A. Palma, P. Pancheri - Vol. 6, Dicembre 2000, num.4
Testo Immagini Bibliografia Summary Riassunto Indice
Method
We present a summary of recent innovations in clinical nosology, as they emerge
from modern handbooks and textbooks as well as a review of literature on proposed
diagnostic criteria worked-out for sub-threshold depression. To classify minor
clinical conditions with negative affect, some studies are considered that
were singled-out after a thorough Medline screening; such studies have taken
into account the role of personality traits, pre-morbid temperament, and the
"spectrum" concept, as related to sub-threshold depressive conditions.
Results and Conclusions
Experimental research in the last decades focused mostly on similarities and
comparisons of efficacy/tolerability between new antidepressants in Major
Depression; however, the question of biological differences and possible vulnerability
markers (which may also be genetic) that could account for clinical heterogeneity
of depression in terms of severity, duration, and clinical course, still remains
open.
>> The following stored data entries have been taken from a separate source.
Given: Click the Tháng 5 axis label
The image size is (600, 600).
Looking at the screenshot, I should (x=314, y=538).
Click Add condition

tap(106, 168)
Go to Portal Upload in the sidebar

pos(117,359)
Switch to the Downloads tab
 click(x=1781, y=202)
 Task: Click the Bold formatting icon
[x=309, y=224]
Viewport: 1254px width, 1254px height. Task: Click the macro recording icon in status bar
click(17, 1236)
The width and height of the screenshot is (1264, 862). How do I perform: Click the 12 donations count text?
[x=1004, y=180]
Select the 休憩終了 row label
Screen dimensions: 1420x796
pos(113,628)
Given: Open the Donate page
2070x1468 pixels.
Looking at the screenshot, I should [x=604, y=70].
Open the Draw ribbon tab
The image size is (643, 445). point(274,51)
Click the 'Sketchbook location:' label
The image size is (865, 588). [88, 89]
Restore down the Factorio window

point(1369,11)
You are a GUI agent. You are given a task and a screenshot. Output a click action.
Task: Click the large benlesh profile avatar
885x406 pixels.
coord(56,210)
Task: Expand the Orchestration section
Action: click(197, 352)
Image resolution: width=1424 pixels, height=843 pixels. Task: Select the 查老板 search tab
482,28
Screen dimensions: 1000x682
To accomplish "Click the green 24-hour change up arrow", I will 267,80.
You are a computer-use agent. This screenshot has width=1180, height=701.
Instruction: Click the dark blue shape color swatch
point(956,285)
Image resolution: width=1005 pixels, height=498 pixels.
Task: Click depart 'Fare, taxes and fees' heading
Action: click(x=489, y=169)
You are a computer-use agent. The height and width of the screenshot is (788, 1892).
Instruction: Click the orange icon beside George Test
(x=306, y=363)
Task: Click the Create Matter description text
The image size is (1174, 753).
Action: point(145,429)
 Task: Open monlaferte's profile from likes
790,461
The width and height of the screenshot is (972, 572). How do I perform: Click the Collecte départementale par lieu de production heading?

Sub-threshold depression, despite the risk to underestimate it, proved
to be a widely diffused clinical entity in primary care medicine and in psychiatric
population, with a life-time prevalence of 8-9% and 20%, respectively. A great
deal of literature holds that sub-threshold depressive symptomatology bears
an important clinical significance and its under-estimation generally results
in a negative outcome of mood disorders. In longitudinal studies, minor depressive
disorders showed to constitute antecedents of the onset of more severe episodes.
Often, a general condition of "subjective distress" protracted in
time has favoured the development of recurrent depressive disorder. In any
case, sub-threshold depression, both isolated or comorbid with medical problems
or considered as an aspect of temperament, is described in most studies as
a phase of the clinical course of mood disorders with a pathological connotation.